> **Exercise aim**:
Pictures stay out, but every line of the data is copied exactly.

*****

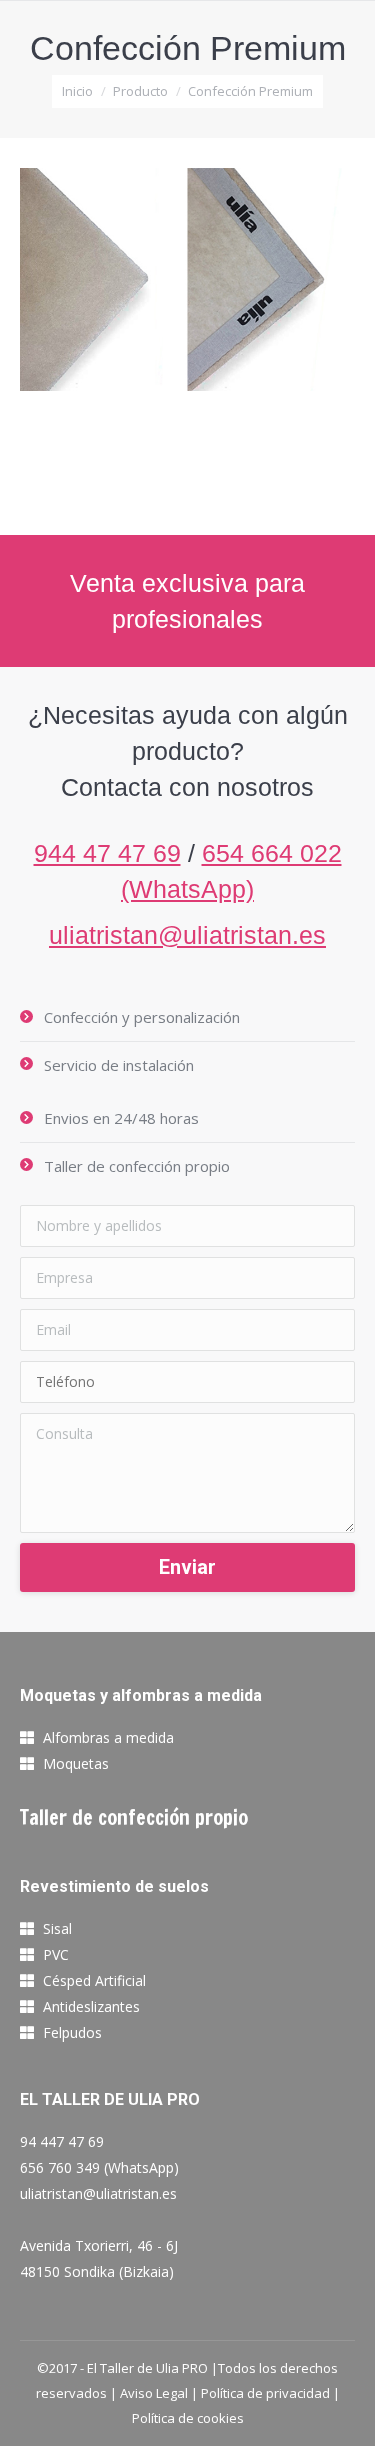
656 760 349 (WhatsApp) (99, 2167)
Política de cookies (188, 2418)
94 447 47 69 (62, 2141)
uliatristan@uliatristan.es (187, 935)
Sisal (57, 1928)
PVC (56, 1954)
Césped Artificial (94, 1980)
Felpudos (72, 2032)
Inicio (77, 91)
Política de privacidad (265, 2393)
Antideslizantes (91, 2006)
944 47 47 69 (107, 853)
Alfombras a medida (108, 1737)
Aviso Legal (154, 2393)
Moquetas (76, 1763)
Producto (140, 91)
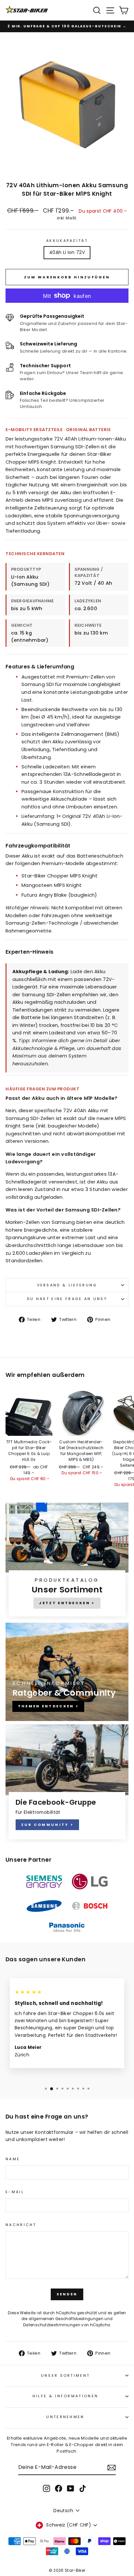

*****

> **Solution to this exercise**:
656 760 349 (WhatsApp) (99, 2167)
Política de cookies (188, 2418)
94 447 47 69 (62, 2141)
uliatristan@uliatristan.es (187, 935)
Sisal (57, 1928)
PVC (56, 1954)
Césped Artificial (94, 1980)
Felpudos (72, 2032)
Inicio (77, 91)
Política de privacidad (265, 2393)
Antideslizantes (91, 2006)
944 47 47 69 (107, 853)
Alfombras a medida (108, 1737)
Aviso Legal (154, 2393)
Moquetas (76, 1763)
Producto (140, 91)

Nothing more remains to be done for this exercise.